--- Start EXCERPTED TEXT ---
# Drumdum



## surfchunker (Apr 10, 2006)




----------



## Mark H. (Nov 26, 2005)

https://capehatterasfishing.files.wordpress.com/2015/10/2015101095155952.jpg

Nice fish DD!


----------



## 1BadF350 (Jul 19, 2006)

Well done sir!


----------



## DANtheJDMan (Aug 29, 2012)

That is a good one DD. 

If you could but a number on it as a guess. 

How many drum that big have you caught over the years?


----------



## macjr (Dec 7, 2008)

The Master at work, well done Kenny


----------



## time2be (Sep 16, 2008)

Nice one.


----------



## flathead (Dec 18, 2003)

Nice fish Kenny. Wished I could be there.


----------



## dlpetrey (Oct 30, 2013)

Awesome fish!


----------



## Drumdum (Jan 6, 2003)

Thanks fellas, "even a blind hog gets an acorn once and a while".. Been a tough year so far off the planks for me,although as many years as I've fished for these critters,I really do not mind.. It is just great being there and watching the youngbucks enjoy,especially my son...


----------



## Drumdum (Jan 6, 2003)

DANtheJDMan said:


> That is a good one DD.
> 
> If you could but a number on it as a guess.
> 
> How many drum that big have you caught over the years?


 A guess,over 8 and not over a grand yet.. Maybe before I croak will hit the grand mark... haha

Youngens nowadays have it good.. There are MUCH BIGGER bodies of fish now than when I started,and that IS a good thing.. My bud Pat and I were talking about this yesterday,every species except spanish,cobia,and drum are in terrible shape...
--- End EXCERPTED TEXT ---
--- Start DATA LINES ---
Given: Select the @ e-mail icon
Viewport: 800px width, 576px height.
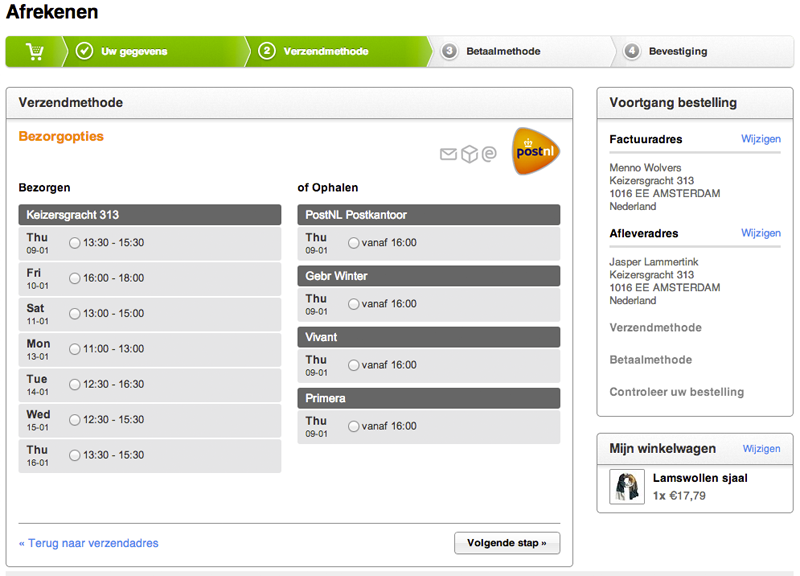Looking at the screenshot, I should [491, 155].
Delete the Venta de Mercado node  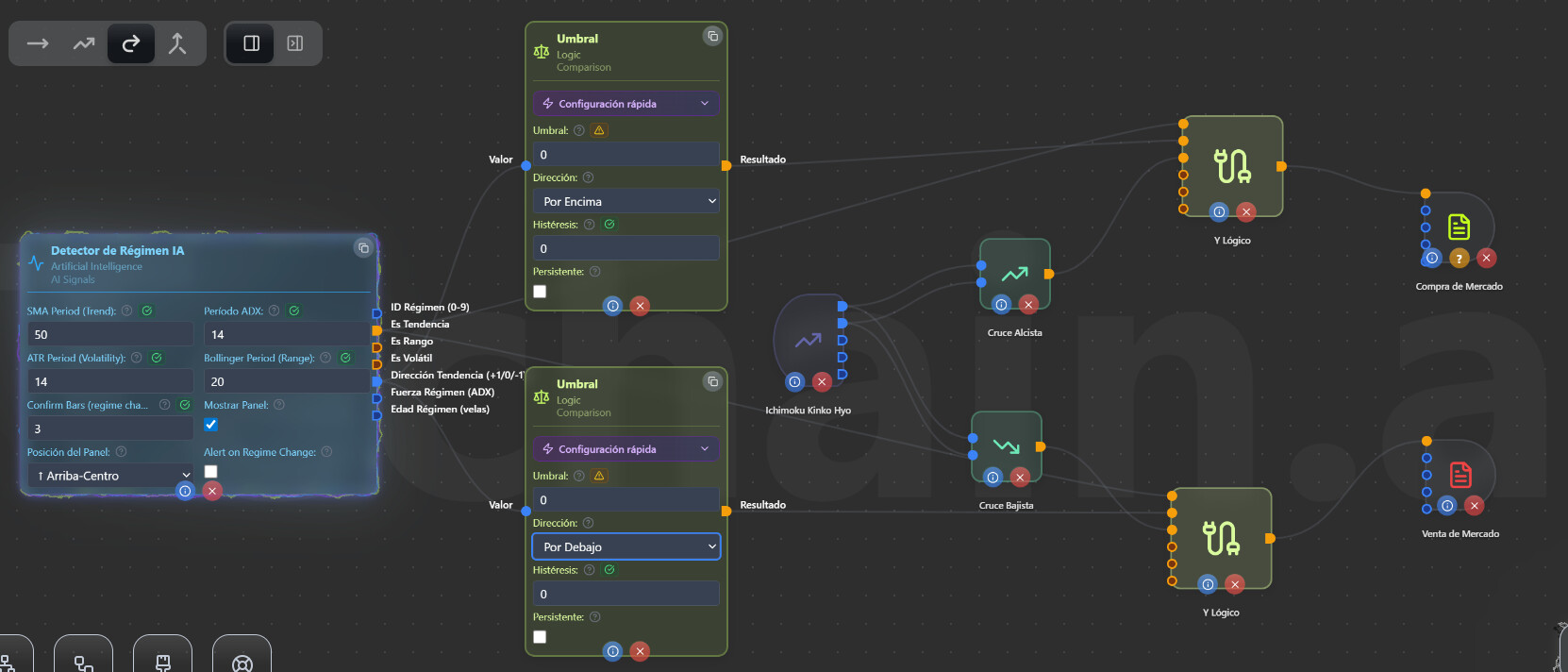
--- End DATA LINES ---
● **SET PROBLEM 1**
Decide whether each statement below agrees with the drum fishing thread. For each, answer yes or no and quote the words of the thread that settle it. (a) Drumdum names his son as someone he especially enjoys watching on the pier. (b) Drumdum estimates that he has already caught more than a thousand drum of that size. (c) Drumdum says drum are among the species in terrible shape.
● **SET PROBLEM 2**
Resume the drum fishing thread from its last sentence and carry it forward.

● **EXERCISE OUTPUT 1**
(a) Yes: "watching the youngbucks enjoy,especially my son"
(b) No: "over 8 and not over a grand yet"
(c) No: "every species except spanish,cobia,and drum are in terrible shape"

● **EXERCISE OUTPUT 2**
----------



## fishingeek (Aug 30, 2004)

Nice.


----------



## The Joker (Mar 24, 2015)

Nice fish Drumdum, is that a tag i see in the picture?


----------



## tjbjornsen (Oct 31, 2009)

Well Deserved!


----------



## buckstand (Sep 17, 2014)

That's what I'm talkin about, congrats!! 
;-)


----------



## leadhead (Sep 26, 2015)

Wow 800, do you remember the first?


----------



## 1BadF350 (Jul 19, 2006)

Length and girth of number 639?


----------



## Papa-T (Sep 5, 2011)

Nice one


----------



## Drumdum (Jan 6, 2003)

leadhead said:


> Wow 800, do you remember the first?


 Yes,VERY WELL.. Wooden Pier Va Beach 1976..


----------



## leadhead (Sep 26, 2015)

Some things are never forgotten:fishing: heading down at end of the month, hope for my first.


----------



## Bigfisherman (Apr 22, 2005)

Very nice indeed!!!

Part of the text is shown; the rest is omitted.